Thursday, June 15, 2006

Jammies to the rescue!

10 a.m. EST.

A law office in Akron.

At the second desk from the front, our heroine, the charming (if trollish) Jammies, fetchingly attired in her new turquoise slacks & tank, with turquoise tye-dye duster.

The phone rings:

Jammies: "Good morning, law offices."

Attractive, charming, smart, older attorney, henceforth known as K: "Hi, Jammies, it's K. I need a favor. Do you have a set of Stark County Guardianship forms?"

Jammies: "They're available online."

K: "I know. I tried that and something is wrong with my computer. I download the [PDF] form, fill it out, and print it, but all I get is a blank sheet of paper."

Jammies: "Sorry, we just use the PDF forms. Have you updated Adobe Acrobat recently?"

K: "I think so. I'm just going to drive to Canton and get a packet and I'll get you guys one too."

Jammies: "K, Canton is a one-hour drive! Gas is $2.70 a gallon right now. Just give me a second before you go charging off to the courthouse."

K: "Hmmm, all right."

Jammies, after downloading, completing and printing a form: "K, it worked perfectly for me.
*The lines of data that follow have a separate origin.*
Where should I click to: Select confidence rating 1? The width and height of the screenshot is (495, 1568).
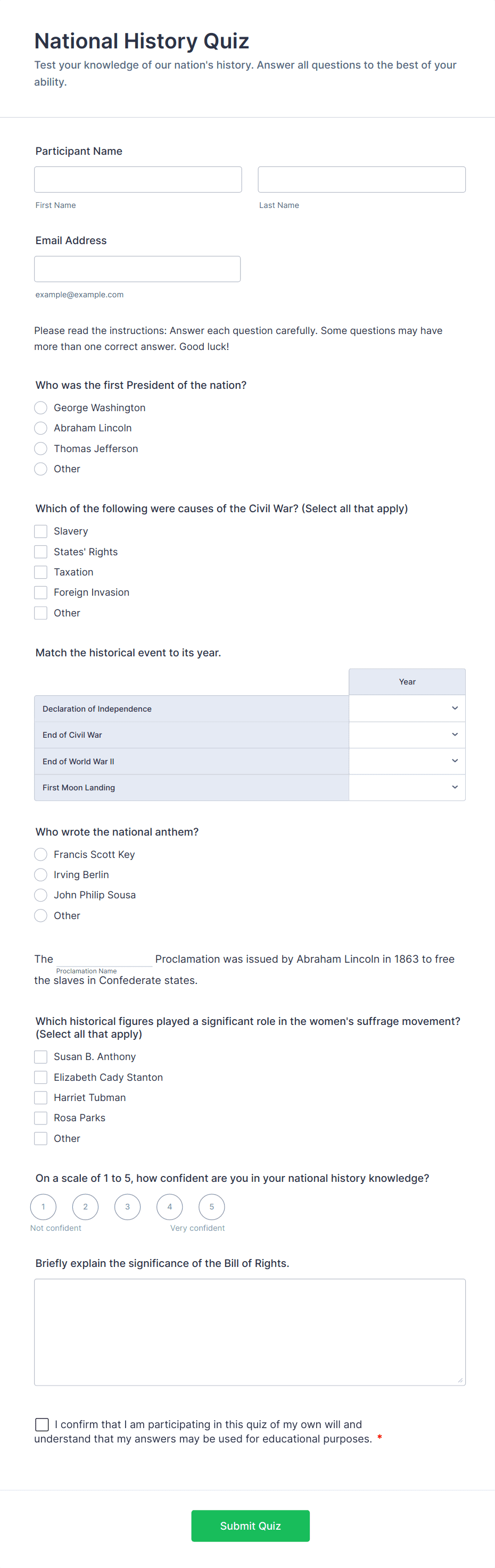pos(43,1206)
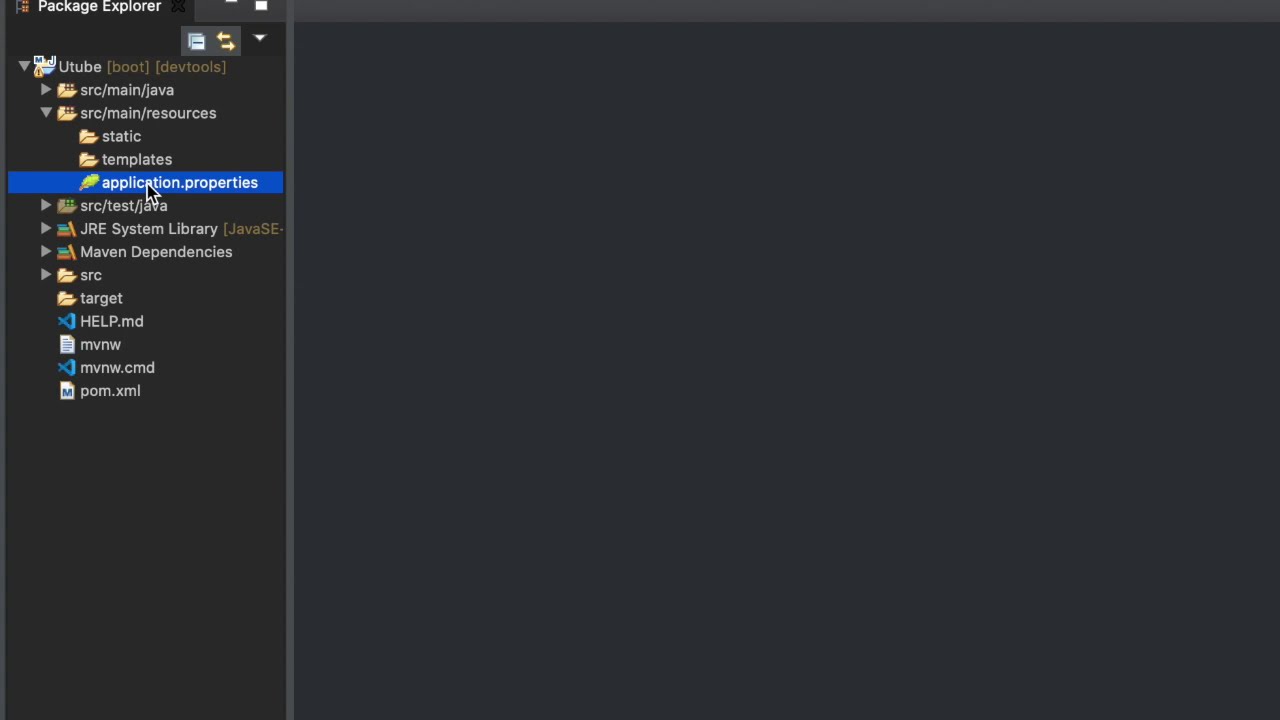Expand the src/main/java folder arrow

coord(46,90)
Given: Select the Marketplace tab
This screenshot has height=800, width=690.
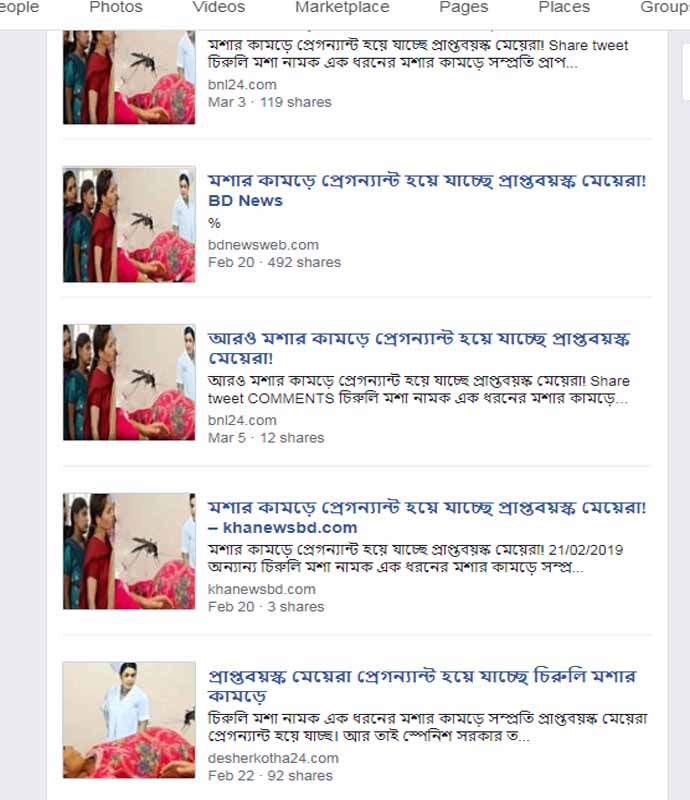Looking at the screenshot, I should (342, 7).
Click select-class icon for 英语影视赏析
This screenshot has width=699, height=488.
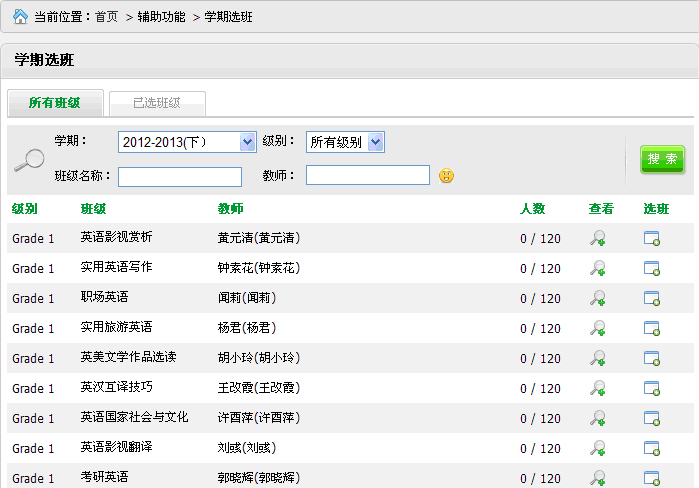[652, 238]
Hey, what kind of printer do you have, inkjet or laser?"

K: "I don't know, it's got a cartridge thingie."

Jammies, glad nobody can see the eye-rolling: "Inkjet, then. How long since you used it last?"

K: "A long time. My secretary prints everything at her desk."

Jammies: "Ink cartridges can dry up and the nozzles clog. Go to "Start," "Printers and Faxes," right-click on the printer you're using, then left-click on "Print Test Page."

K: "Oh look, it says my ink is low. I've got spare cartridges, I will try one of those."

Jammies: "Better than driving to Canton!"

K: "Thanks! Have a good one!"

Proof once again that a post-graduate degree doesn't necessarily mean practical smarts. *snerk*

3 comments:

Murphy Jacobs said...

My boss keeps me around just to handle his email and go on the web for him. He refuses to learn. Hey, I get paid for it.

Jammies said...

At least he's your boss. This was a pal of my boss'. I didn't think anyone was less computer literate than my boss, but life can always surprise you!

Anonymous said...

Fee, fie, foe, fum, I smell the blood of a smug, jammied one.